Le ministère britannique de l’Intérieur a annoncé l’imposition de restrictions sur l’octroi de visas à la République démocratique du Congo (RDC), accusant son gouvernement de manquer de coopération avec la nouvelle politique britannique visant le retour des migrants irréguliers et des personnes condamnées pour des infractions pénales. Dans un communiqué publié samedi soir, le ministère a indiqué que l’Angola et la Namibie ont accepté de renforcer leur coopération avec le Royaume-Uni pour le rapatriement de leurs ressortissants, une mesure qualifiée de premier changement majeur dans le cadre des réformes annoncées le mois dernier par la ministre de l’Intérieur, Shabana Mahmood, qui incluent la temporisation du statut de réfugié et l’accélération des procédures d’expulsion.
Aucune réaction immédiate n’a été émise par les gouvernements de la RDC, de l’Angola ou de la Namibie concernant ces mesures britanniques. Le ministère britannique a précisé que la RDC a perdu l’accès aux services de visas accélérés et aux traitements préférentiels pour les VIP et les responsables, tout en avertissant qu’un arrêt complet des visas pourrait être envisagé si la coopération ne s’améliore pas. Le Premier ministre britannique, Keir Starmer, avait annoncé le mois dernier de vastes modifications au système d’asile, incluant une réduction des protections accordées aux réfugiés et à leurs enfants, dans une tentative de limiter l’afflux de migrants irréguliers qui suscite une colère croissante au sein de l’extrême droite.

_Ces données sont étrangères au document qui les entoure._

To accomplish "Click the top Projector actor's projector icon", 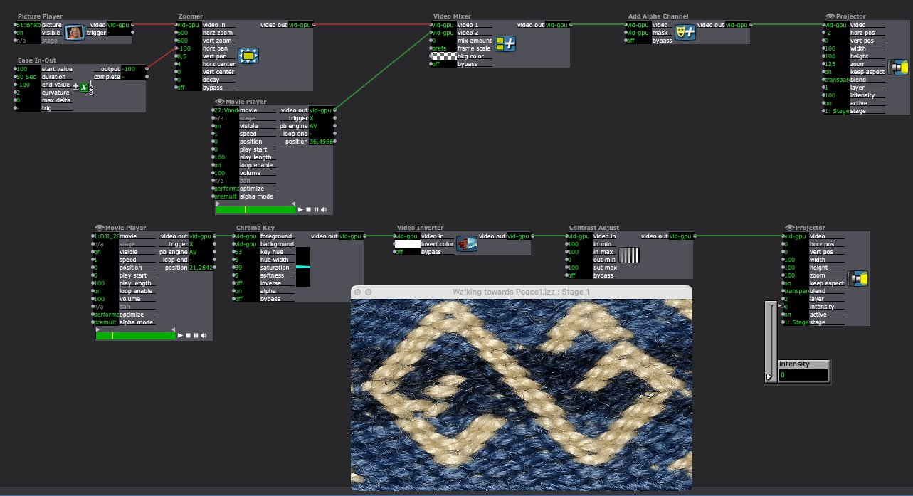I will (x=899, y=68).
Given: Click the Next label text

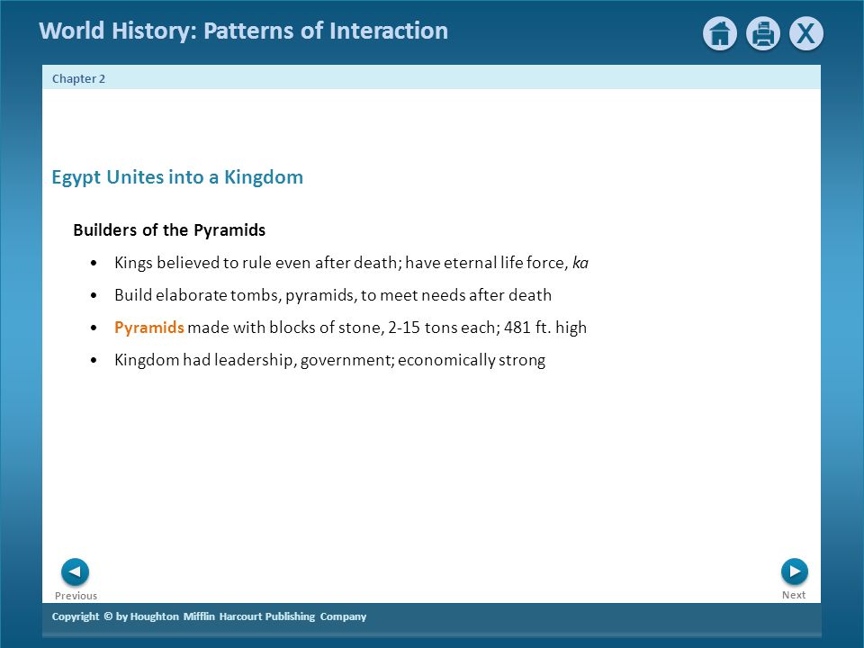Looking at the screenshot, I should (x=794, y=595).
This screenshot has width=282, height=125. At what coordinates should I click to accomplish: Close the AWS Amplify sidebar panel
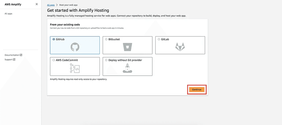37,4
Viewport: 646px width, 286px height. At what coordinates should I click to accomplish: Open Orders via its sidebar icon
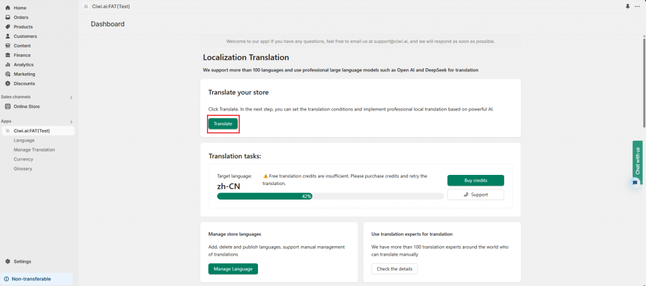click(x=8, y=17)
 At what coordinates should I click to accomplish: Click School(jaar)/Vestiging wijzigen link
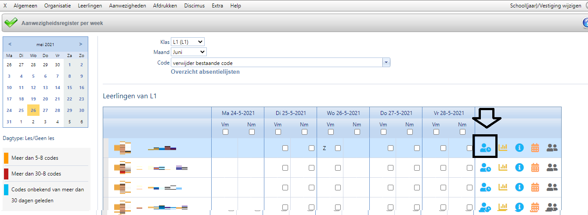pyautogui.click(x=545, y=6)
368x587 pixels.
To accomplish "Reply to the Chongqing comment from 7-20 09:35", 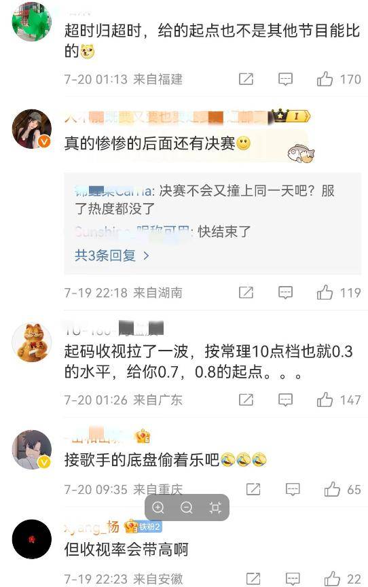I will 293,489.
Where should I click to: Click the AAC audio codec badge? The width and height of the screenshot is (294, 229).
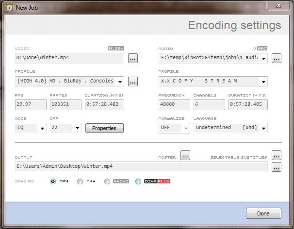262,49
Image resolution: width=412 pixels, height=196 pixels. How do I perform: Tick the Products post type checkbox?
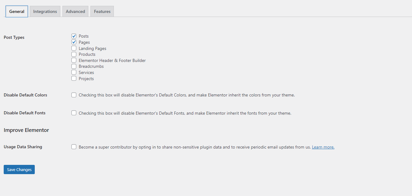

Les chiffres officiels indiquent que plus de 39 000 personnes sont arrivées au Royaume-Uni via de petits bateaux cette année, un nombre supérieur au total de 2024 mais inférieur au record enregistré en 2022 sous les conservateurs. Le gouvernement affirme avoir expulsé depuis juillet dernier plus de 50 000 personnes n’ayant pas le droit de rester, soit une augmentation de 23 % par rapport à la période précédente. Cependant, cette politique a essuyé des critiques de la part de personnalités politiques et d’organisations de droits humains. Mark Davies, ancien conseiller du ministère des Affaires étrangères, a qualifié ces mesures de « honteuses » et contraires à l’engagement historique du Royaume-Uni en faveur des réfugiés.